So $\mathbb{P}^{2}$ and $\mathbb{F}_{n}$ are not counted in the solution set and they have to added in by hand.

Using this algorithm can produce a finite list of possible bases in a specific desired range. The possible sources of incompleteness or inaccuracy in such a list are as follows:

(i) Bases where the effective cone has an infinite number of generators, or a very large number that exceeds the arbitrary cutoff in the code, will be missed.

(ii) Bases that are produced by “special blowups” giving curves of self-intersection -2 or below, or by blowing up points at the intersection of more than two negative curves, will be missed by this algorithm.

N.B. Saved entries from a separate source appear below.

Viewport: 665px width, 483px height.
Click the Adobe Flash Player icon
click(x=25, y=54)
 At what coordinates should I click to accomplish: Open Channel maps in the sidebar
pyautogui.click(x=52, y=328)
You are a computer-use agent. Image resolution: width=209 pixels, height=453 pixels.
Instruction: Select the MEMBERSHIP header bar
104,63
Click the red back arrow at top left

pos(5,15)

(iii) If there are bases in which, as in Pappus’s theorem, a certain combination of more than two negative self-intersection curves are forced to intersect at a common point, this algorithm may generate spurious bases that appear to have an acceptable combinatorial structure for the cone of effective curves, but which do not correspond to actual surfaces.

In the following sections we present some classification results of bases under certain limits. We have checked that in these regimes none of the subtleties just mentioned occurs, so we indeed generate all the possible bases in these regimes.

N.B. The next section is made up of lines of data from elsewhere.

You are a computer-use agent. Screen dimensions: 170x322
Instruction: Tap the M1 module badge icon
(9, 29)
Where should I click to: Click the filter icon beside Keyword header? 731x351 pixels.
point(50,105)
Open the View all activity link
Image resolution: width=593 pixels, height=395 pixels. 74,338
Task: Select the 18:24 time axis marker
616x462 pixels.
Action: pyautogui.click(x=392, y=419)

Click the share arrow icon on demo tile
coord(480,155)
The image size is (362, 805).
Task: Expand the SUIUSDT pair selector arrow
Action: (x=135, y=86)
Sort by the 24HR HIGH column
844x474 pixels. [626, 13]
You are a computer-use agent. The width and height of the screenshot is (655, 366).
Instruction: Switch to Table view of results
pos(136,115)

9 Classification of all bases with rk(Pic $(S))<8$

The first subset that we enumerate explicitly is the set of bases with rk(Pic $(S))=h^{1,1}(S)=T+1<8$ . We wish to explicitly determine the set of all combinatorially distinct effective cones that are possible for bases in this range; this determines all topological types of bases, for each of which we can compute Hodge numbers for the generic elliptic fibration over that base. For this set of bases, none of the problematic issues are relevant. The smallest value of rk(Pic $(S))$ where the issue arises that three negative curves may intersect each other is 7, where we can have $A=(1,-1,-1,0,0,0,0)$ , $B=(1,0,0,-1,-1,0,0)$ , $C=(1,0,0,0,0,-1,-1)$ . Hence this subtlety will not affect the classification of types of bases with rk(Pic $(S))<8$ . Note, however, that at rk(Pic $(S))=7$ , a situation arises already where there are non-isomorphic surfaces of the same type. On $\mathbb{P}^{2}$ , we can blow up six points in such a way that we can realize either of the two configurations in Figure 4. These surfaces are treated identically in our combinatorial analysis. Blowing up these non-isomorphic surfaces gives topologically different surfaces with rk(Pic $(S))=8$ , so a systematic way of treating this issue would be necessary to continue this analysis to higher values of $h^{1,1}(S)$ . Within this range of consideration, the problem of special blow-ups also is not a problem, since the shortest vector representation of a curve that comes from a special blow-up is $(3,-1,-1,-1,-1,-1,-1,-1,-2)$ . And the number of generators of the effective cone is finite for all surfaces in this range. Thus, the list of all bases with rk(Pic $(S))<8$ generated by our algorithm is indeed complete.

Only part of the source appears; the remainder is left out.